• Exercise directions:
Copy each of the items below word for word.
-- Start --
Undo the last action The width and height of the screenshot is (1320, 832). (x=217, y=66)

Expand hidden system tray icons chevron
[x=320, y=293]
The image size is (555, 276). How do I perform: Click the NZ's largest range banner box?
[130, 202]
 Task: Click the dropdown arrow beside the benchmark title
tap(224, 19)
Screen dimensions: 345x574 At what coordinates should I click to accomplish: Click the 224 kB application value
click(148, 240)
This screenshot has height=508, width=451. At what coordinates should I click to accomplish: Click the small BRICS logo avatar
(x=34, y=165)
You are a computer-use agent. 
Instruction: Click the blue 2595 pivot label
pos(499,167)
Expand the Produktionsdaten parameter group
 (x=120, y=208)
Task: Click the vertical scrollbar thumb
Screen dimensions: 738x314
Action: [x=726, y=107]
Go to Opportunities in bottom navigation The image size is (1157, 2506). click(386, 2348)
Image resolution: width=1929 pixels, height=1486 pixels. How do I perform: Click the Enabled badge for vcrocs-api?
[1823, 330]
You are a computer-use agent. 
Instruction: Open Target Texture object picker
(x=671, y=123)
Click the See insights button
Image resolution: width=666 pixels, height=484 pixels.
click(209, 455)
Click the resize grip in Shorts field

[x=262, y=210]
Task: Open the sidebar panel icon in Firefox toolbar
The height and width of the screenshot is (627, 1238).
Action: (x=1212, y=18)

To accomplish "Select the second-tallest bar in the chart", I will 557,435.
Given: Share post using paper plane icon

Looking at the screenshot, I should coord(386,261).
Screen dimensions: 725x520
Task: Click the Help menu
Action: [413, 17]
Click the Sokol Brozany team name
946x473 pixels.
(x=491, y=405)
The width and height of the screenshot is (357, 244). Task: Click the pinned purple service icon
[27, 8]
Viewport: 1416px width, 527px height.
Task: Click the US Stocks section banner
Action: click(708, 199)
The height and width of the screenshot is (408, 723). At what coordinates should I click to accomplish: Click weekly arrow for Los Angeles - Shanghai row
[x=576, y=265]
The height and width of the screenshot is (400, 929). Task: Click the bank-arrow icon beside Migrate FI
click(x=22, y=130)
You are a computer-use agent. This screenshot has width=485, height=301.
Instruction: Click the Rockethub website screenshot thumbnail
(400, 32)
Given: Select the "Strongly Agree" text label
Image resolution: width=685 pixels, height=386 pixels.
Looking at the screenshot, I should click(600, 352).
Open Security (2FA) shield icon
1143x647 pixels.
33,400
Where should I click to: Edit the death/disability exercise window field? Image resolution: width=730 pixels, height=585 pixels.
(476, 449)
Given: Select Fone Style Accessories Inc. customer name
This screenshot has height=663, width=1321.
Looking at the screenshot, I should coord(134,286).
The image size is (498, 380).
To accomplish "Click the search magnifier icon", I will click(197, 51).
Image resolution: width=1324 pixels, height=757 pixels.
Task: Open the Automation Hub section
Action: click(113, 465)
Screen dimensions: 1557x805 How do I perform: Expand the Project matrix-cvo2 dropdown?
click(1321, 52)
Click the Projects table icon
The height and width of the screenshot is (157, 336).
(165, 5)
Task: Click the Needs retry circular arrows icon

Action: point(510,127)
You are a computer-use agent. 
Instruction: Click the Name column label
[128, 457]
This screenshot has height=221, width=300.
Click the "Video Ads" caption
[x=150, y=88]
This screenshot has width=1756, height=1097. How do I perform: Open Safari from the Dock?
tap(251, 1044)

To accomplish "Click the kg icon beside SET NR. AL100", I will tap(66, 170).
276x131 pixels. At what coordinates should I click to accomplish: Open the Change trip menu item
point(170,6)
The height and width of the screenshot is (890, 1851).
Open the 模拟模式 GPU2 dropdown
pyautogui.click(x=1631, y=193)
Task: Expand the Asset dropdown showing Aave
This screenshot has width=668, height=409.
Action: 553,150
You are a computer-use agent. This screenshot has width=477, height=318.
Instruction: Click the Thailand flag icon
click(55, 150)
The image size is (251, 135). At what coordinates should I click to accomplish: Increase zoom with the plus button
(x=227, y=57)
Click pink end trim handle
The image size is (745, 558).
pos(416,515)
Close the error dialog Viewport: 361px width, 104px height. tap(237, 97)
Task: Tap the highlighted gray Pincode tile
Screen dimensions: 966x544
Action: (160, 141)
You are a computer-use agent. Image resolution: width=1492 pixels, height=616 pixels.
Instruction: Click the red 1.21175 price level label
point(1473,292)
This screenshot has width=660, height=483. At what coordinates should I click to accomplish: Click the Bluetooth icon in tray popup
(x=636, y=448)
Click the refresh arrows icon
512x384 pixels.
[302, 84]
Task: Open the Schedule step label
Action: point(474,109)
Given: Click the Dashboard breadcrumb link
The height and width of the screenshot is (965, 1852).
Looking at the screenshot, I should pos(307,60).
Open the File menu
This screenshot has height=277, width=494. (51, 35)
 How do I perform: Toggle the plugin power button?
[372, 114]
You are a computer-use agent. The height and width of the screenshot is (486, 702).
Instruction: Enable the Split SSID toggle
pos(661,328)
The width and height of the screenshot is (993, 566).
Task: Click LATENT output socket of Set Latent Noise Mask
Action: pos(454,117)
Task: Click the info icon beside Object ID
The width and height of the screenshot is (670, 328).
-- End --
• Task response:
Undo the last action The width and height of the screenshot is (1320, 832). (x=217, y=66)

Expand hidden system tray icons chevron
[x=320, y=293]
The image size is (555, 276). How do I perform: Click the NZ's largest range banner box?
[130, 202]
 Task: Click the dropdown arrow beside the benchmark title
tap(224, 19)
Screen dimensions: 345x574 At what coordinates should I click to accomplish: Click the 224 kB application value
click(148, 240)
This screenshot has height=508, width=451. At what coordinates should I click to accomplish: Click the small BRICS logo avatar
(x=34, y=165)
You are a computer-use agent. 
Instruction: Click the blue 2595 pivot label
pos(499,167)
Expand the Produktionsdaten parameter group
 (x=120, y=208)
Task: Click the vertical scrollbar thumb
Screen dimensions: 738x314
Action: [x=726, y=107]
Go to Opportunities in bottom navigation The image size is (1157, 2506). click(386, 2348)
Image resolution: width=1929 pixels, height=1486 pixels. How do I perform: Click the Enabled badge for vcrocs-api?
[1823, 330]
You are a computer-use agent. 
Instruction: Open Target Texture object picker
(x=671, y=123)
Click the See insights button
Image resolution: width=666 pixels, height=484 pixels.
click(209, 455)
Click the resize grip in Shorts field

[x=262, y=210]
Task: Open the sidebar panel icon in Firefox toolbar
The height and width of the screenshot is (627, 1238).
Action: (x=1212, y=18)

To accomplish "Select the second-tallest bar in the chart", I will 557,435.
Given: Share post using paper plane icon

Looking at the screenshot, I should coord(386,261).
Screen dimensions: 725x520
Task: Click the Help menu
Action: [413, 17]
Click the Sokol Brozany team name
946x473 pixels.
(x=491, y=405)
The width and height of the screenshot is (357, 244). Task: Click the pinned purple service icon
[27, 8]
Viewport: 1416px width, 527px height.
Task: Click the US Stocks section banner
Action: click(708, 199)
The height and width of the screenshot is (408, 723). At what coordinates should I click to accomplish: Click weekly arrow for Los Angeles - Shanghai row
[x=576, y=265]
The height and width of the screenshot is (400, 929). Task: Click the bank-arrow icon beside Migrate FI
click(x=22, y=130)
You are a computer-use agent. This screenshot has width=485, height=301.
Instruction: Click the Rockethub website screenshot thumbnail
(400, 32)
Given: Select the "Strongly Agree" text label
Image resolution: width=685 pixels, height=386 pixels.
Looking at the screenshot, I should click(600, 352).
Open Security (2FA) shield icon
1143x647 pixels.
33,400
Where should I click to: Edit the death/disability exercise window field? Image resolution: width=730 pixels, height=585 pixels.
(476, 449)
Given: Select Fone Style Accessories Inc. customer name
This screenshot has height=663, width=1321.
Looking at the screenshot, I should coord(134,286).
The image size is (498, 380).
To accomplish "Click the search magnifier icon", I will click(197, 51).
Image resolution: width=1324 pixels, height=757 pixels.
Task: Open the Automation Hub section
Action: click(113, 465)
Screen dimensions: 1557x805 How do I perform: Expand the Project matrix-cvo2 dropdown?
click(1321, 52)
Click the Projects table icon
The height and width of the screenshot is (157, 336).
(165, 5)
Task: Click the Needs retry circular arrows icon

Action: point(510,127)
You are a computer-use agent. 
Instruction: Click the Name column label
[128, 457]
This screenshot has height=221, width=300.
Click the "Video Ads" caption
[x=150, y=88]
This screenshot has width=1756, height=1097. How do I perform: Open Safari from the Dock?
tap(251, 1044)

To accomplish "Click the kg icon beside SET NR. AL100", I will tap(66, 170).
276x131 pixels. At what coordinates should I click to accomplish: Open the Change trip menu item
point(170,6)
The height and width of the screenshot is (890, 1851).
Open the 模拟模式 GPU2 dropdown
pyautogui.click(x=1631, y=193)
Task: Expand the Asset dropdown showing Aave
This screenshot has width=668, height=409.
Action: 553,150
You are a computer-use agent. This screenshot has width=477, height=318.
Instruction: Click the Thailand flag icon
click(55, 150)
The image size is (251, 135). At what coordinates should I click to accomplish: Increase zoom with the plus button
(x=227, y=57)
Click pink end trim handle
The image size is (745, 558).
pos(416,515)
Close the error dialog Viewport: 361px width, 104px height. tap(237, 97)
Task: Tap the highlighted gray Pincode tile
Screen dimensions: 966x544
Action: (160, 141)
You are a computer-use agent. Image resolution: width=1492 pixels, height=616 pixels.
Instruction: Click the red 1.21175 price level label
point(1473,292)
This screenshot has width=660, height=483. At what coordinates should I click to accomplish: Click the Bluetooth icon in tray popup
(x=636, y=448)
Click the refresh arrows icon
512x384 pixels.
[302, 84]
Task: Open the Schedule step label
Action: point(474,109)
Given: Click the Dashboard breadcrumb link
The height and width of the screenshot is (965, 1852).
Looking at the screenshot, I should pos(307,60).
Open the File menu
This screenshot has height=277, width=494. (51, 35)
 How do I perform: Toggle the plugin power button?
[372, 114]
You are a computer-use agent. The height and width of the screenshot is (486, 702).
Instruction: Enable the Split SSID toggle
pos(661,328)
The width and height of the screenshot is (993, 566).
Task: Click LATENT output socket of Set Latent Noise Mask
Action: pos(454,117)
Task: Click the info icon beside Object ID
The width and height of the screenshot is (670, 328).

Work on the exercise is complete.